*Selected text*:
The Lost Attributes of A and LINK: URN and METHODS

The <A> element (or "tag") has got to be the most famous element in all of HTML. Not only does its name place it at the beginning of any alphabetically organized reference of all the HTML elements (so anyone reading straight through one will hit this element first), but far more importantly, <A> is the one element which by far has done the most to place HTML (and even use of the internet itself, as something for everyone instead of just Rocket scientists, Defense contractors, and University professors) on the map. More than any other element, <A> is the heart of HTML, since it transformed the whole nature of human use of the internet. Originally intended to provide ready access from an article to other articles cited in footnotes in academic and scientific research papers, <A> is the whole basis for what we now call "net-surfing." It is the "link," something one places the mouse pointer over and clicks on in order to call up whatever it points to.

Obviously, such a massively useful HTML element couldn't possibly be showing any signs of obsolescence, so of course one could hardly expect that anything attached to it would not only go the way of such obsolete elements as <PLAINTEXT>, <NEXTID>, <XMP>, and <LISTING>, but do so far more quietly, and with such utter finality. Most of those other obsolete elements continue to be implemented in most user agents (except <NEXTID>), but attributes "URN" and "METHODS" of the <A> element, listed in HTML 2 (and still present in the working drafts of HTML 3.0) disappeared in HTML 3.2, never to be seen or heard from again.

This file illustrates the intended use of the URN and METHODS attributes of <A> and <LINK> as they were intended to be used as defined in HTML version 2. These attributes were designed to provide more options for more finesse in using the HREF attribute or function, i. e. the linking feature of HTML. These attributes were not actually depreciated, but as no user agent seems to have utilized them their deletion happened quite painlessly. They are defined only in HTML 2, but current and acceptible in all four forms of HTML 2. The four basic varieties of HTML 2 which can be validated are:

HTML Version 2 Level 2
This is the default and includes and permits all HTML Level 2 functions and elements and attributes
HTML Version 2 Strict Level 2
This excludes the older depreciated elements and also forbids such constructs as nesting a header (<H*> element) within a link (<A> element), or having a forms <INPUT> element which is not within a block level element such as <P>
HTML Version 2 Level 1
This is like the level 2 default but it excludes all the forms elements, i. e. <FORM>, <INPUT>, <TEXTAREA>, <SELECT>, and <OPTION>
HTML Version 2 Strict Level 1
This is like regular Level 1 but it also excludes the older depreciated elements and also forbids such constructs as nesting a header (<H*> element) within a link (<A> element)

*What is being asked*:
According to the text on the lost attributes of A and LINK, in which HTML version did the URN and METHODS attributes disappear?

*Material shown*:
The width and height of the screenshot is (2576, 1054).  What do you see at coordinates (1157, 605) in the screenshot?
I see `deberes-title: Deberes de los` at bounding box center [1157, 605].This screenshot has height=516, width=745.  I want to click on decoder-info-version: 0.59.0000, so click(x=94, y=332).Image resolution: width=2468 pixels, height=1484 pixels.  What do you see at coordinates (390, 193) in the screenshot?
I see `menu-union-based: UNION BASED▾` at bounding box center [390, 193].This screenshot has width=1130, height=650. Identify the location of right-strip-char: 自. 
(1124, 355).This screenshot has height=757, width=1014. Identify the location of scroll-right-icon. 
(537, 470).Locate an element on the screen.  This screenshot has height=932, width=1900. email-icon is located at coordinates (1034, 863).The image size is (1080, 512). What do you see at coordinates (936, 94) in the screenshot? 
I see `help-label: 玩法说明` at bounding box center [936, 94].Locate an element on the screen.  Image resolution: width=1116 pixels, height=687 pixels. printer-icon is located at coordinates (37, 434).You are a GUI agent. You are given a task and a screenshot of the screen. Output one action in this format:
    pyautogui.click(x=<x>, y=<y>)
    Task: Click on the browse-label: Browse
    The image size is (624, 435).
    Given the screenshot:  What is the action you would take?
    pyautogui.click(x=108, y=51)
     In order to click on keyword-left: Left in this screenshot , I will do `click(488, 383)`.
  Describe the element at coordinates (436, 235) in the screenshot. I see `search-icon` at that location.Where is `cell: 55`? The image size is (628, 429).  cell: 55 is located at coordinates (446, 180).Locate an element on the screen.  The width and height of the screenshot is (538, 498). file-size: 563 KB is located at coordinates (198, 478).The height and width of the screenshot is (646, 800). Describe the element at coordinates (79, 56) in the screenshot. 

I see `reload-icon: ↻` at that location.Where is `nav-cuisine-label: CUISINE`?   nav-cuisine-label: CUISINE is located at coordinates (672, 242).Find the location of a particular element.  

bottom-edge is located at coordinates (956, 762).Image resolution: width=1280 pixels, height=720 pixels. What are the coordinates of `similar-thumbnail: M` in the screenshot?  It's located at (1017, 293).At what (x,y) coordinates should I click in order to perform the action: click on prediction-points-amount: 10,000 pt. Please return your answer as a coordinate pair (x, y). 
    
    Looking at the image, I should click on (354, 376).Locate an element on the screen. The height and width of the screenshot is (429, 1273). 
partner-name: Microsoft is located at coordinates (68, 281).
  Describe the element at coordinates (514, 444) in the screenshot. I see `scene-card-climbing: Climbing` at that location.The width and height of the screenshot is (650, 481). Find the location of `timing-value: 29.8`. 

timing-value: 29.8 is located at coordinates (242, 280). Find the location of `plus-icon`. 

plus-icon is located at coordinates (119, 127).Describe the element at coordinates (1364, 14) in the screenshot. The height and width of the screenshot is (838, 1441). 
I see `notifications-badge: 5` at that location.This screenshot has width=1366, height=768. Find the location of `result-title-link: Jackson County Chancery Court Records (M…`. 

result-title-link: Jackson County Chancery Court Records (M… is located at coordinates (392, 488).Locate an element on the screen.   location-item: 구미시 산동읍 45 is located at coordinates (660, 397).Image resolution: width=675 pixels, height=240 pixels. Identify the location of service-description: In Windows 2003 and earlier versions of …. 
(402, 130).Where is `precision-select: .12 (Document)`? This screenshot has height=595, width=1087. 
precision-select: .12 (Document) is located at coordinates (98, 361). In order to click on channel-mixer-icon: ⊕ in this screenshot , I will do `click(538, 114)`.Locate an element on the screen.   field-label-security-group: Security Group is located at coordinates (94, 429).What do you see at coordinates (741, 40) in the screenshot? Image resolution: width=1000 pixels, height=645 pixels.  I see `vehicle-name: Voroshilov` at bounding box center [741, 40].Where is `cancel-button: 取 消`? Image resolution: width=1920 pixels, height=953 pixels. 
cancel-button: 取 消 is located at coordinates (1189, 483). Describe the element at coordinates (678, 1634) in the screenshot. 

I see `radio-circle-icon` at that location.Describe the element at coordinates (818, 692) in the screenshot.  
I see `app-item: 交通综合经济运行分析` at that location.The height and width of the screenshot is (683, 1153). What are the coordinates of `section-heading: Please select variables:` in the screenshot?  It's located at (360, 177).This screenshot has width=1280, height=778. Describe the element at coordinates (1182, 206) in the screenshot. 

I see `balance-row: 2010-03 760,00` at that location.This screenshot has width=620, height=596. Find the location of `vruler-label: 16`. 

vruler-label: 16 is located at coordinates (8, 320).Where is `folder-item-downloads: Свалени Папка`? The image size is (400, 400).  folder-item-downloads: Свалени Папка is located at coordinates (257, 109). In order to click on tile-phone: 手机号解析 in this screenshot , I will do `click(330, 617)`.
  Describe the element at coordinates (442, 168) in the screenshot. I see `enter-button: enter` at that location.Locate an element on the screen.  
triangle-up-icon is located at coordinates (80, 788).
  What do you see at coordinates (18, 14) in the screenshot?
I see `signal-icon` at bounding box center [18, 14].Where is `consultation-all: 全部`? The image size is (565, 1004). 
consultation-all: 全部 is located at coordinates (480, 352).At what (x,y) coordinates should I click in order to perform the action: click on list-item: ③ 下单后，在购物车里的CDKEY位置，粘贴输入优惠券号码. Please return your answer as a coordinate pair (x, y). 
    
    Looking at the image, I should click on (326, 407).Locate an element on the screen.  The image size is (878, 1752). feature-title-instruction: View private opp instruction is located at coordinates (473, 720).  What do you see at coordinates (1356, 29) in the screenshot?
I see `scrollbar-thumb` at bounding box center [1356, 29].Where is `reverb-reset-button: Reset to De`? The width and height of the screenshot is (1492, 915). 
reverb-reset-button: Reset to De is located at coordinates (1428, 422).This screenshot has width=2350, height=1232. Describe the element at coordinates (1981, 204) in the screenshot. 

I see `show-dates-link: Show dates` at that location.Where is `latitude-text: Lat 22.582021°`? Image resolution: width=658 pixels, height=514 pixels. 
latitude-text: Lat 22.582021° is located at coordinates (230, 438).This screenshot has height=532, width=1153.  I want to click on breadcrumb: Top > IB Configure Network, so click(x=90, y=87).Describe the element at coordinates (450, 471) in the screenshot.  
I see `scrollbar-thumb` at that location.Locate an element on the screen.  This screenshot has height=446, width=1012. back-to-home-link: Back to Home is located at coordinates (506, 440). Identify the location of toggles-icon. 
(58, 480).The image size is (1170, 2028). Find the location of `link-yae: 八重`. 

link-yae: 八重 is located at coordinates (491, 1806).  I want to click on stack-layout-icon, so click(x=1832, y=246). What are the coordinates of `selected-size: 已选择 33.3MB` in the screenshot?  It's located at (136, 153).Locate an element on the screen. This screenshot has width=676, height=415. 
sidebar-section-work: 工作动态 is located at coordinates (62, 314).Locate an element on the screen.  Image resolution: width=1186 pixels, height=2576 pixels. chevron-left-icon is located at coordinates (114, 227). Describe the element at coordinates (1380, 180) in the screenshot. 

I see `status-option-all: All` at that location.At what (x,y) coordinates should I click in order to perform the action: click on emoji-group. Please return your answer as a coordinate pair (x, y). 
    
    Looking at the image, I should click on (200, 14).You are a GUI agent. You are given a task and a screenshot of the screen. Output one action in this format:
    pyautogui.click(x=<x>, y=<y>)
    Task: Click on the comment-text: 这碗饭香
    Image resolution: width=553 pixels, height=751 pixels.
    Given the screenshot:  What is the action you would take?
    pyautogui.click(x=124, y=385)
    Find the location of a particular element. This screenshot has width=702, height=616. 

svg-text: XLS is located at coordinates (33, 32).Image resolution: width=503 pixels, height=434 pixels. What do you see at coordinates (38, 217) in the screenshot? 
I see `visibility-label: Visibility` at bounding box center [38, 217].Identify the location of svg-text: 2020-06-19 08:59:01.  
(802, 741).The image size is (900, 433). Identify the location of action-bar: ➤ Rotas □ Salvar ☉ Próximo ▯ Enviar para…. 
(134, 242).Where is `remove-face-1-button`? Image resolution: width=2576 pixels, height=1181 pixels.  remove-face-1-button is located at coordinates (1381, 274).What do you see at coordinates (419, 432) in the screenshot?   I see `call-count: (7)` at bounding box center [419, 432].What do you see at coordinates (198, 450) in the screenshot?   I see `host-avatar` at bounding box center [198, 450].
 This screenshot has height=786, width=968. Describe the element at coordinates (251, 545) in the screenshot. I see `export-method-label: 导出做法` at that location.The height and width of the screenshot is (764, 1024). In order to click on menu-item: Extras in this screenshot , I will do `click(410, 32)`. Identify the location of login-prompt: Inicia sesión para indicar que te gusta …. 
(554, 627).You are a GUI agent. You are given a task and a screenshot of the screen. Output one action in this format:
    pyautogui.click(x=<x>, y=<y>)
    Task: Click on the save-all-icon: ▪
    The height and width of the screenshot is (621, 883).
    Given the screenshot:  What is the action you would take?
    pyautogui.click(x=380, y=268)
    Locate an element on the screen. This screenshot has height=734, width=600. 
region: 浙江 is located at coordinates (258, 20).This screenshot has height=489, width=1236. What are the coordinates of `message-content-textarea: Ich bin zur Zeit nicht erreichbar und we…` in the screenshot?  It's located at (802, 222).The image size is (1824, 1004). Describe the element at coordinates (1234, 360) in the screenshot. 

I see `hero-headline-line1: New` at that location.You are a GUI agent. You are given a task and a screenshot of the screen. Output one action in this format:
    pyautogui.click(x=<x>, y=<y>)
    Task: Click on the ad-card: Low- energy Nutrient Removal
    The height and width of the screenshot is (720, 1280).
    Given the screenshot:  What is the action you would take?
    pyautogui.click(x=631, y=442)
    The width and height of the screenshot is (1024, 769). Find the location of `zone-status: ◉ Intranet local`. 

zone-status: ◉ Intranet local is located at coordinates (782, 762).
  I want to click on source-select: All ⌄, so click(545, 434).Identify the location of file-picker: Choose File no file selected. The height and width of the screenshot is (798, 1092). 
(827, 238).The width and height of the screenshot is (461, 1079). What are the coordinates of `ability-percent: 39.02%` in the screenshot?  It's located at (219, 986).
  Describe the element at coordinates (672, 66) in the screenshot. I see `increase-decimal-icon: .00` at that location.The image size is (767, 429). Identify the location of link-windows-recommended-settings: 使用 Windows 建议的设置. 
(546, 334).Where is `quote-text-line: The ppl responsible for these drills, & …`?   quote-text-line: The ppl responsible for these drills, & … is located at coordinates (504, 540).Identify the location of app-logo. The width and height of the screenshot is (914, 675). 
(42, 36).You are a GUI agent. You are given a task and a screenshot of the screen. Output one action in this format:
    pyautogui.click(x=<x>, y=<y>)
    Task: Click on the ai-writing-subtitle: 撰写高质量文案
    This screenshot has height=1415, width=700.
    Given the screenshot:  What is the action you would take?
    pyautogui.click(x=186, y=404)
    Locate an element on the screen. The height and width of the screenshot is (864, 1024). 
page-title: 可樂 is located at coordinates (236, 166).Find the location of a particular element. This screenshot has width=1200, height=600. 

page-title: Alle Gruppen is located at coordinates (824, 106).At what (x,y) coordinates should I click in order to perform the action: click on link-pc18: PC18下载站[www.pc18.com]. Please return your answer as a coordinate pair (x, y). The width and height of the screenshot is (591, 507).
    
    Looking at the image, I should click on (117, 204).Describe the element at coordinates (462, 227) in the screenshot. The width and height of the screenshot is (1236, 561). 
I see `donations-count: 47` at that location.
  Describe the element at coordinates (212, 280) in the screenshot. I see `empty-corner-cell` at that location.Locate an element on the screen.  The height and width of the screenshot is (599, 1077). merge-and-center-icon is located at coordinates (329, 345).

*Task answer*:
HTML 3.2